The location was no coincidence either – Birlestik-2024 took place in  the Caspian Sea region. All five countries are part of the “Middle Corridor” transport route through the Caspian Sea connecting the region with Europe by bypassing Russia. Joint military exercises show that the Central Asian countries and Azerbaijan are seeking to resolve security issues in the region on their own.

These initiatives could have important long-term implications for strengthening regional security integration – unless a neighboring power again tries to interfere in the process. 

This has happened before. In independence, large-scale agreements were concluded among the Central Asian states, which led to the creation of integration organizations and structures in Central Asia, including the Central Asian Cooperation Organization (CACO) and the Council of Defense Ministers. However, the downside of this process was that these steps faced competition from powerful neighbors. Russia focused on promoting the Collective Security Treaty Organization (CSTO) under its control, while China concentrated on developing the Shanghai Cooperation Organization (SCO). Finally, in 2004, Russia joined CACO. As a result, a year later, in 2005, at the CACO summit in St. Petersburg, the organization disappeared, merging with a new Russian project, the Eurasian Economic Community. 

Perhaps this history is why, almost two decades, some Central Asian states are still cautious about the institutionalization of regional integration efforts. 

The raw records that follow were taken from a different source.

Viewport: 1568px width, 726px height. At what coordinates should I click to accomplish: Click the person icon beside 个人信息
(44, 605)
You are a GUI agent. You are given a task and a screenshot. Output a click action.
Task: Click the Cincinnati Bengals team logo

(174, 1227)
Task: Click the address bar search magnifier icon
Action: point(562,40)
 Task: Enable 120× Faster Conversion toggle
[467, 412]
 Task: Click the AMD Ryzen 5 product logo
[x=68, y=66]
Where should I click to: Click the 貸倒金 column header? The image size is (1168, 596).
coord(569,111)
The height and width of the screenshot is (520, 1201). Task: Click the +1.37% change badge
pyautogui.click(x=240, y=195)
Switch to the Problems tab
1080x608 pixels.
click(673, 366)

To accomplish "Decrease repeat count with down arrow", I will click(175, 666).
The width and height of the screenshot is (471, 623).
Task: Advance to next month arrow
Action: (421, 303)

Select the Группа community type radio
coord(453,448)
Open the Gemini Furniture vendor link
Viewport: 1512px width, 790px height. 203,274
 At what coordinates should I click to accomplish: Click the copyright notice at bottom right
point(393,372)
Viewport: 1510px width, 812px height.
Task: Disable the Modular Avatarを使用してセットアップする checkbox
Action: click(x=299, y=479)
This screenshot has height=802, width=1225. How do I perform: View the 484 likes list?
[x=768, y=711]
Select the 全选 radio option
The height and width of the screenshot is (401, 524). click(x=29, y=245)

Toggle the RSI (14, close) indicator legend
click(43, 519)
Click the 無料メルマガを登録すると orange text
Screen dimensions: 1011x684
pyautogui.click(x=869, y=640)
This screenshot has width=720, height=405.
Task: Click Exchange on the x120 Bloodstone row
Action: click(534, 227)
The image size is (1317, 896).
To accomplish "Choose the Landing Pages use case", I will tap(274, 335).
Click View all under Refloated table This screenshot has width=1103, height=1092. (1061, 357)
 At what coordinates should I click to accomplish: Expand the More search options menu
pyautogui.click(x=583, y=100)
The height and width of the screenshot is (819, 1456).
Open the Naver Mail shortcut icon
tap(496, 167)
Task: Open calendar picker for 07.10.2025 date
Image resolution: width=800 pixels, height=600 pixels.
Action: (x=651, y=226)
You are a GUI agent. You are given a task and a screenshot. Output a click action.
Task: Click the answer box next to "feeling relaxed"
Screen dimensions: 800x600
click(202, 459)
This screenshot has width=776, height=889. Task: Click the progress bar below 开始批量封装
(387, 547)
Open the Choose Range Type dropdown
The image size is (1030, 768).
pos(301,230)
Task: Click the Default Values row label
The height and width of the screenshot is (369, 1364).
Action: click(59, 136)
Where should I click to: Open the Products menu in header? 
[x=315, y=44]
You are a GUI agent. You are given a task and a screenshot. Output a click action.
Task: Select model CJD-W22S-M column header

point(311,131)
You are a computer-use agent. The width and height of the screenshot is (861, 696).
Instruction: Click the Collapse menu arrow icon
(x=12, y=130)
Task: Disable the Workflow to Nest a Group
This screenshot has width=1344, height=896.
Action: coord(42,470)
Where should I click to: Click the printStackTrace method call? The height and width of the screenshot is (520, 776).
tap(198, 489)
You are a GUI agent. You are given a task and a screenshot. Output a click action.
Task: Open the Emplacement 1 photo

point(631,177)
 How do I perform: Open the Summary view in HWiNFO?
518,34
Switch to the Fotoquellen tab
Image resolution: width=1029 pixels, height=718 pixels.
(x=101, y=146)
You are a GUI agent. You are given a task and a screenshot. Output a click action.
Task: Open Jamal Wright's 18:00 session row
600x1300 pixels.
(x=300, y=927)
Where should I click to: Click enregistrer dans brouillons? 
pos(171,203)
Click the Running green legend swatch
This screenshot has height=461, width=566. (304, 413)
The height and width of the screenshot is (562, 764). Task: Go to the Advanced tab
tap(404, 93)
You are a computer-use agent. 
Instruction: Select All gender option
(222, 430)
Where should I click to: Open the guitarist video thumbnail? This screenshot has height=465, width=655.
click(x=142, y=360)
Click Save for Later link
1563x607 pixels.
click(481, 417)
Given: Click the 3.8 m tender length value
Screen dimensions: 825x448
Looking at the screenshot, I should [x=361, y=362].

The creation of a regional organization may once again raise unfounded suspicions in the Kremlin and prompt efforts at involvement or interference.  However, the pressing problems in the region, such as border and territorial disputes, transport corridor security, and risks of extremism and terrorism, require urgent solutions that regional states are best equipped to pioneer. It is therefore important for countries in the Central Asian region to focus on building functional institutions of cooperation even if, for the time being, they continue to avoid institutionalization.

Astana intends to seize the present window of opportunity to launch a new cycle of regional cooperation by proposing a detailed “Central Asia – 2040” strategy at the Sixth Consultative Meeting of Central Asian Countries on August 9, 2024.

Kazakhstan seeks to build a network of bilateral and multilateral agreements with the regional states of Central Asia to consolidate and deepen relations. All these steps could lead to the strengthening of Central Asia’s international subjectivity. 

In July 2022, the five Central Asian presidents considered a “Treaty of Friendship, Good Neighborliness and Cooperation for the Development of Central Asia in the 21st Century” at their summit in Kyrgyzstan, but Tajikistan and Turkmenistan refrained from signing on. 

Kazakhstan hopes at the upcoming meeting is to persuade the two to join the friendship treaty so that it can enter into force. Such a treaty would indeed be a political platform for future unification.